Along with Chris Jacobsen at Northwestern University, Andreas is leading a new project to optimise sample preparation and post-imaging analysis to make use of this new powerful synchrotron. Supported by a grant from the National Institutes of Health, Andreas and Chris will work closely with Alexandra Pacureanu and Peter Cloetens at the ESRF to acquire images of large pieces of mouse brain tissue, as high resolution as possible, as quickly as possible.  Chris will use supercomputers to harness the huge amounts of data and reconstruct 3D images from the X-ray imaging. 

“As other synchrotron facilities establish this ‘fourth-generation’ imaging, we’re hoping doors will open for researchers to ask questions about how connections are made in the brain, in mice, and maybe one day, humans.”
Principal Group Leader - Assistant Research Director

“We’re aiming to obtain sub-20 nanometre resolution in multiple millimetre volumes of mouse brain tissue,” says Andreas. “We think that, in a few years, this technique could actually get us to the entire mouse brain.”

Connecting connectomics

Connectomics is currently an expensive and time-consuming endeavour, not easily accessible to researchers who could benefit from insights from the field. Part of the new grant involves widening access to connectomics through the development of the new X-ray technique. 

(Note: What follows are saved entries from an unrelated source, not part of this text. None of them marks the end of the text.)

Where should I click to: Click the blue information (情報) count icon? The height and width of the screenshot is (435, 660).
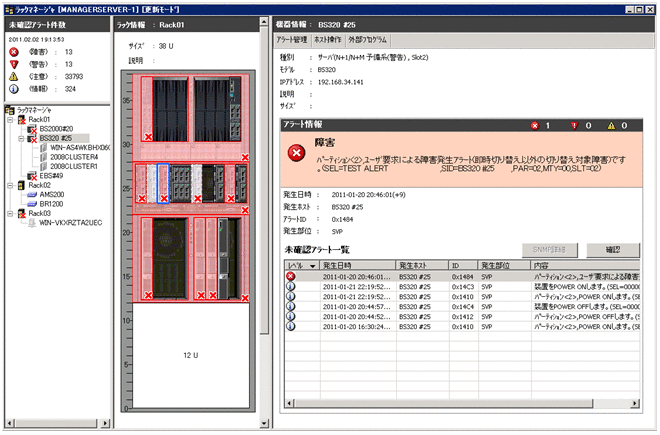pos(13,88)
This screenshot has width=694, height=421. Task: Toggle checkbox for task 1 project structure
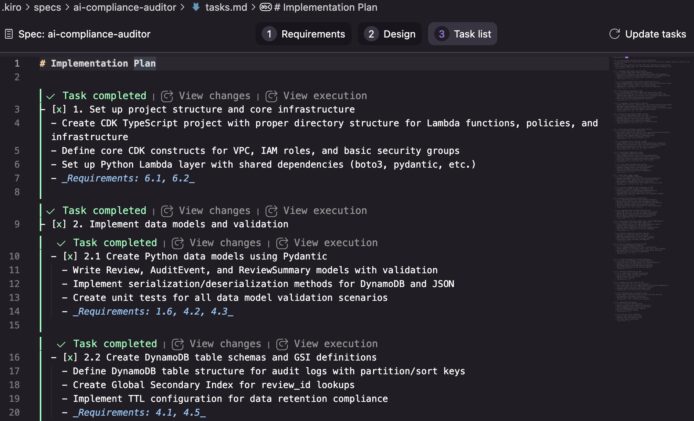tap(59, 109)
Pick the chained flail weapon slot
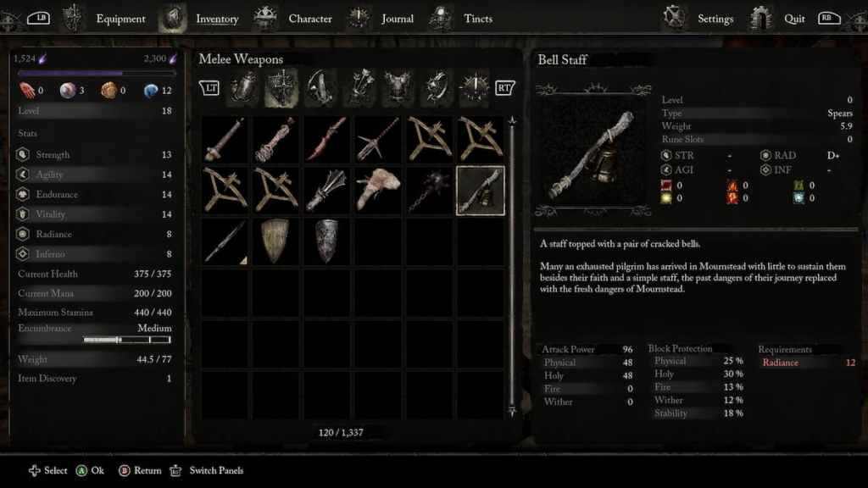Viewport: 868px width, 488px height. [x=430, y=191]
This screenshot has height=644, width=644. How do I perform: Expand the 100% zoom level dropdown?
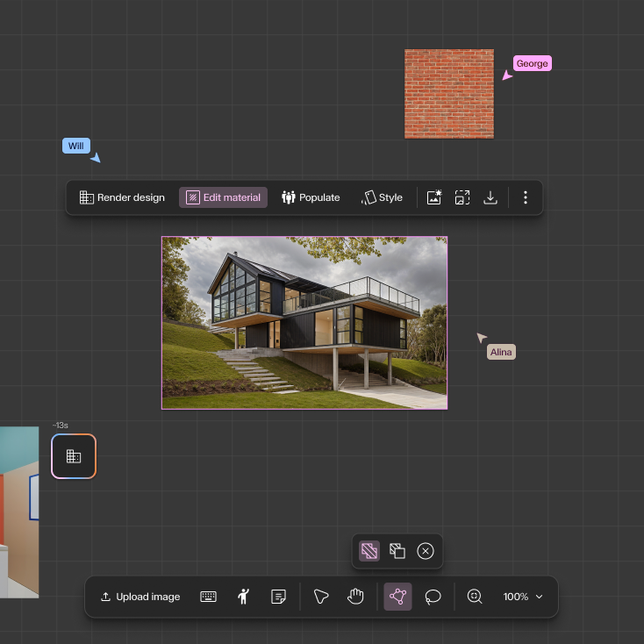(523, 597)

“Once we’ve established this protocol, other research groups can come to the ESRF to use the new synchrotron,” says Andreas. “And, as other synchrotron facilities establish this ‘fourth-generation’ imaging, we’re hoping doors will open for researchers to ask questions about how connections are made in the brain, in mice, and maybe one day, humans.”

Andreas’s grant sits under the NIH’s BRAIN CONNECTS program, a global effort to comprehensively map neural connections in both humans and animals, using a variety of different imaging methods.